# ***Search*** for a BGC-Argo float of your interest

- lon0: the western edge of the box (range: -180 to 180 deg)
- lon1: the eastern edge of the box
- lat0: the southern edge of the box (range: -90 to 90 deg)
- lat1: the western edge of the box
- date0: the first date (format: yyyymmdd)
- date1: the last date
- mindays: the minimum number of days of data required (e.g., 365 days = there are at least 365 days between the first and last profiles)
- minfreq: the minimum number of sampling frequency (e.g., 14 days = at least one profile every 14 days on average)
- maxdrift: the maximum drifting speed of the float. Useful for 1-d modelling, in which we want floats that are drifting slowly. For drifting speed, refer to Katsumata and Yoshinari (2010), https://doi.org/10.1007/s10872-010-0046-4
- medseamask: Set to `True` if you want to exclude the Mediterranean Sea from search. Otherwise set to `False`.
- list_var: list of BGC variables (CHLA, BBP700, NITRATE, DOWNWELLING_PAR, DOXY, PH_IN_SITU_TOTAL, CDOM)

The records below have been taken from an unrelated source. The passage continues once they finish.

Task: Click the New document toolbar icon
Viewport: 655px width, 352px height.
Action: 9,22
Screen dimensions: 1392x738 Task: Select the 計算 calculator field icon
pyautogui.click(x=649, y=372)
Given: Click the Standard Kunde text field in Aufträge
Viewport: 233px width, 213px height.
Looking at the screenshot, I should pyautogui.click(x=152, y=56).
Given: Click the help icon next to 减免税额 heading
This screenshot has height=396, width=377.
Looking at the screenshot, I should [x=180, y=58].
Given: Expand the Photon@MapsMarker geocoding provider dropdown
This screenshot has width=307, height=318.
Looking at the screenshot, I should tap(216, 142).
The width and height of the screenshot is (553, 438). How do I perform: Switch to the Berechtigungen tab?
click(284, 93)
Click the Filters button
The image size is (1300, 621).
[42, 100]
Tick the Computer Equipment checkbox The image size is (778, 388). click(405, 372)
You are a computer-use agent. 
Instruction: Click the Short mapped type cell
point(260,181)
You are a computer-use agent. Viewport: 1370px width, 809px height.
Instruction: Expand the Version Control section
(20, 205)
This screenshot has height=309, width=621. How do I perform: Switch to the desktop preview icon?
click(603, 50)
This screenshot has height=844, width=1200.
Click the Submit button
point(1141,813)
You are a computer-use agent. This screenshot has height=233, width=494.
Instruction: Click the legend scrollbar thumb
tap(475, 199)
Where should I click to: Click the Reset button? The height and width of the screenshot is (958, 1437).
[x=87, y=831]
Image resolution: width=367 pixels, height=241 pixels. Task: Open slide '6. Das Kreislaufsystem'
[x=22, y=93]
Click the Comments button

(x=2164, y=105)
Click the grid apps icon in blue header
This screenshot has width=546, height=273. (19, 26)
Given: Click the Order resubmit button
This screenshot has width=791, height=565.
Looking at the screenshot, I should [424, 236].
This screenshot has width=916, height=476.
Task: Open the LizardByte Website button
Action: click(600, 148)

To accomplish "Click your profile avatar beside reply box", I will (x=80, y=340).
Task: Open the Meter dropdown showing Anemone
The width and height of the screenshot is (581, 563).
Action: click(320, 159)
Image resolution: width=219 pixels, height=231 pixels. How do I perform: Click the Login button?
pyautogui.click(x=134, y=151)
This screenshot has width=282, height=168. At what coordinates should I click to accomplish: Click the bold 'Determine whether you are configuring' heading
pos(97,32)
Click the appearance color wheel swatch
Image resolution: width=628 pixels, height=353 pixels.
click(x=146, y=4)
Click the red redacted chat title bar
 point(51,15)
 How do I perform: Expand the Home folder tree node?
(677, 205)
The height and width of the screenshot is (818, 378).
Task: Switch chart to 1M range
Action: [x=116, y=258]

### <span style="color:red">--- User input begins ---</span>

In [None]:
lon0 = -180 
lon1 = 180 
lat0 = -90 
lat1 = 90 
date0 = 20210101
date1 = 20240131
mindays = 365*1
minfreq = 30
maxdrift = 0.05
medseamask = True
full_sensors = ['CHLA','BBP700','NITRATE','DOWNWELLING_PAR','DOXY','PH_IN_SITU_TOTAL']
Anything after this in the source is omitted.